Quote the entries below word for word, starting with the line that contains "Click the 15.63 % result bar" and continuing through the line that contains "Advanced Connection Settings". Leave the pictures out of your answer.

═════ DATA LISTING

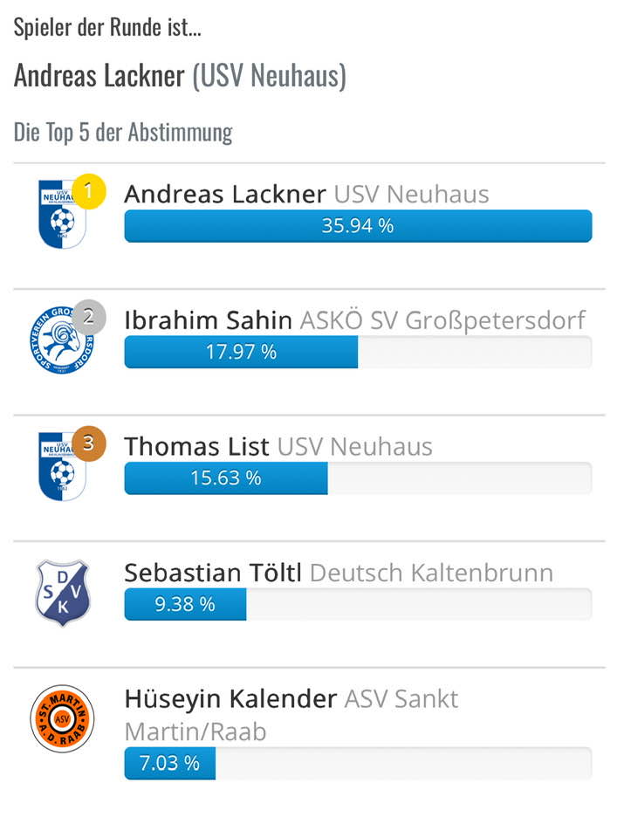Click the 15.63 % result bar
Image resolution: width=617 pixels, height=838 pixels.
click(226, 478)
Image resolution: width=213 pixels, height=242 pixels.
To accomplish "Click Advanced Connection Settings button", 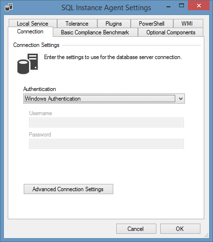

══════════
═════ DATA LISTING

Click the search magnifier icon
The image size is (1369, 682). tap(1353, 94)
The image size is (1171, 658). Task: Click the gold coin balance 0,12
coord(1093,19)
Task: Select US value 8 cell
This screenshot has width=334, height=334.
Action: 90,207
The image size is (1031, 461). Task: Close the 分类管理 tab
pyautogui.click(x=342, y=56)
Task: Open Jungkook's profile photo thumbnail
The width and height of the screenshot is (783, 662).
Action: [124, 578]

══════════

▶ [ANSWER TO THE PROBLEM]:
Click the 15.63 % result bar
Image resolution: width=617 pixels, height=838 pixels.
click(226, 478)
Image resolution: width=213 pixels, height=242 pixels.
To accomplish "Click Advanced Connection Settings button", 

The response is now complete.